Собственно, как раз в Леванте западноевропейские купцы и не пострадали, их там, с охраной, слишком много было, они сами местных обидеть могли. Но вне портов на франков открыли настоящую охоту. Ведь имущество убитых переходило естественным путем к убийцам.
Не то чтобы короля интересовало мнение плебса о своей деятельности. Вот уж кто-кто, а второй Стюарт на английском престоле всегда демонстрировал презрение к людям, которые имели несчастье попасть в число его подданных.
Карл родился в Думферлинге, в Шотландии, 29 ноября 1600 года. Наследником третий сын короля Иакова и королевы Анны стал после смерти старших братьев, Генриха и Роберта (в 1616 году). Вступив на престол после смерти отца, Карл продолжил его линию правления – мотовство, распутство, фанфаронство успешно сочетались в нем с ослиным интеллектом и упрямством, нерешительностью конкретного Буриданова осла, готовностью к предательству и заячьей трусливостью. В общем – типичный Стюарт на английском престоле.
Вообще-то Стюарты – древний шотландский клан, давший своей стране множество выдающихся государственных деятелей и полководцев. Но мужчины, потомки казненной шотландской королевы – просто паноптикум дураков, слабаков и трусов.
К 1638 году Карл уже успел взбесить значительную часть собственных подданных. Действовал он в этом направлении целенаправленно и очень успешно. Парламент даже принял специальный закон из трех пунктов:
1) Всякий переменивший религию да будет признан врагом общественного спокойствия.
2) Всякий взимающий пошлины с меры и веса (то есть король) будет считаться врагом отечества.
3) Таковым же будет признан каждый торговец, который будет вносить вышеупомянутые подати.
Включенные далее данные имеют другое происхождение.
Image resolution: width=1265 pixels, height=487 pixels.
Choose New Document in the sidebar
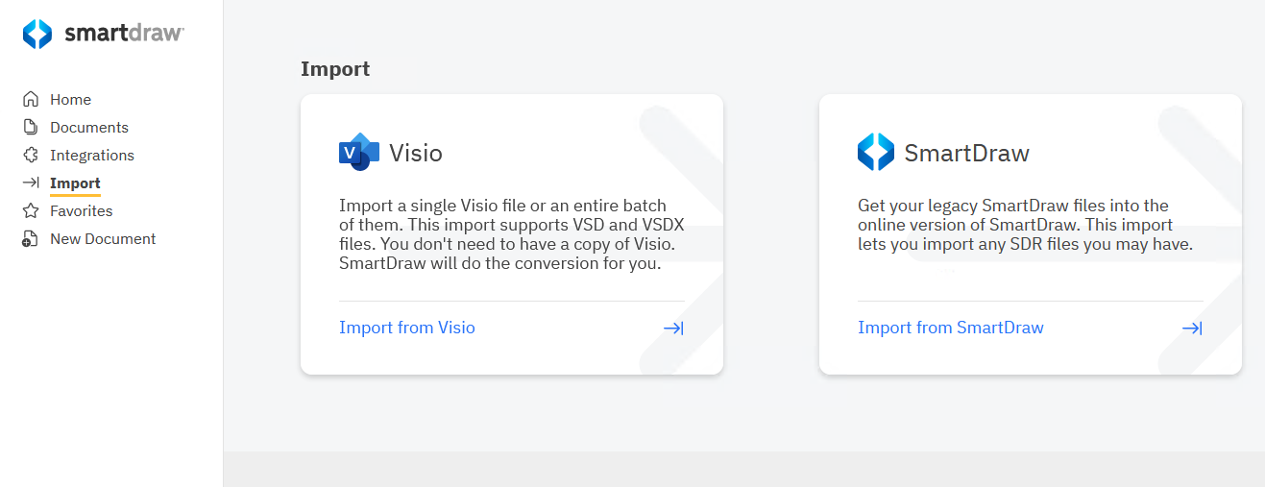pos(103,239)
Таким образом, всякого выплатившего налог королю приравняли к врагам народа. И это не было пустым сотрясением воздуха. Короля и его любимца Бекингэма не любили так, что отказались выделить деньги на продолжение войны с ненавистной англичанам Испанией.
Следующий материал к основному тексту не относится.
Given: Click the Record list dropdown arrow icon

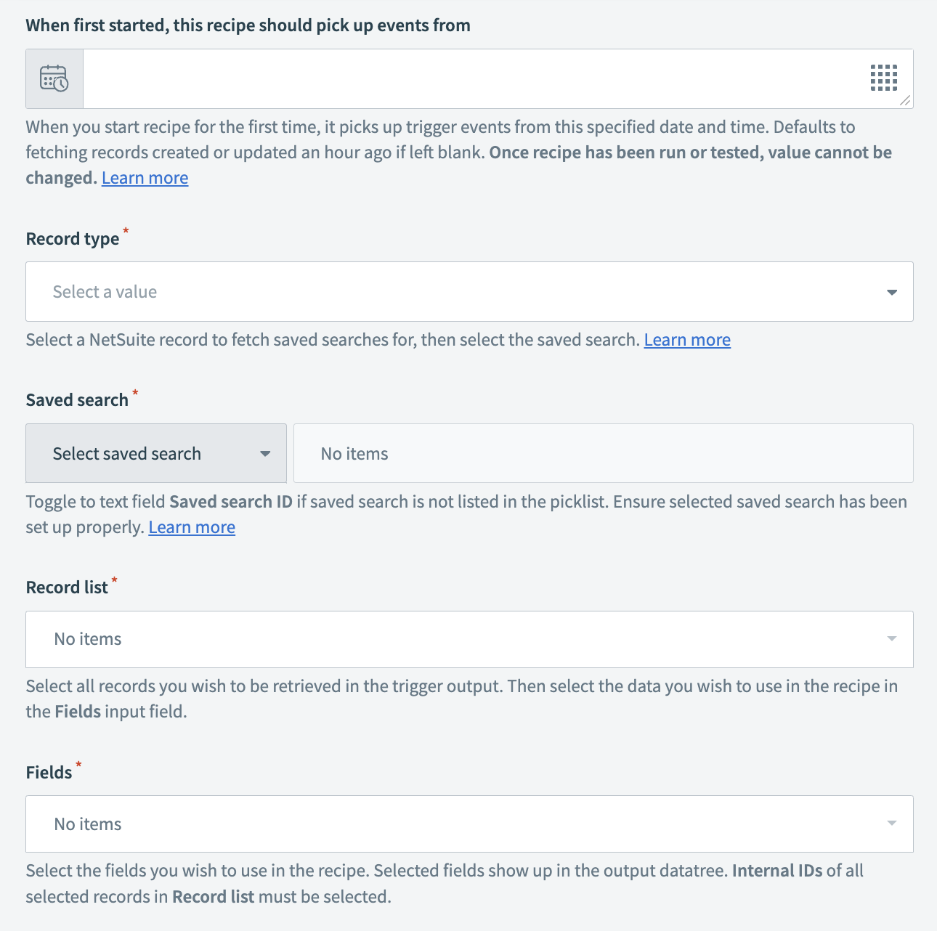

Впрочем, того давно убил небезызвестный читателям романа Дюма «Три мушкетера» Фултон, но народная ненависть перешла на нового фаворита, Томаса Уэнфсуорта, человека куда более достойного. Однако всякий, кто имел неосторожность приблизиться к Карлу, немедленно, справедливо или нет, становился объектом народной ненависти.
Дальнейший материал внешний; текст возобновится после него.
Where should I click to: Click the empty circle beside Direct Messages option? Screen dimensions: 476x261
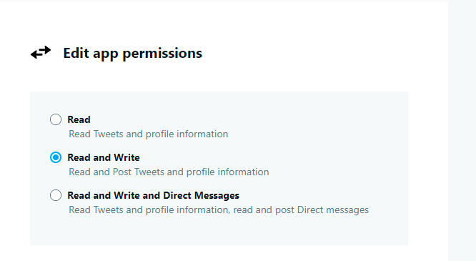(x=56, y=195)
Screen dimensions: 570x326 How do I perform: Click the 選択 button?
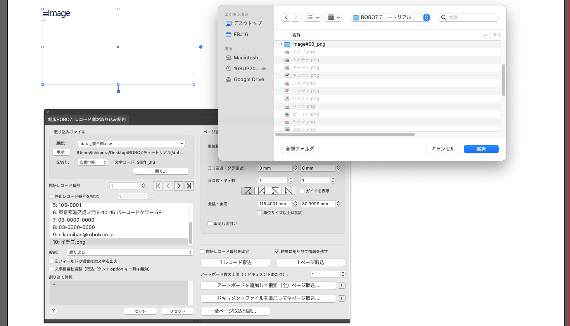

Уже несколько лет другой любимец короля, епископ Лауд, проводил реформу англиканской церкви, главой которой был король, сближая богослужения в ней с католическим, так милым всем английским Стюартам. То, что католики для большинства англичан были символом чуть ли не сатанизма, короля не смущало ни в малейшей степени. Шотландия, родина предков, уже фактически вышла из сферы правления Карла, вызревала для этого и Англия.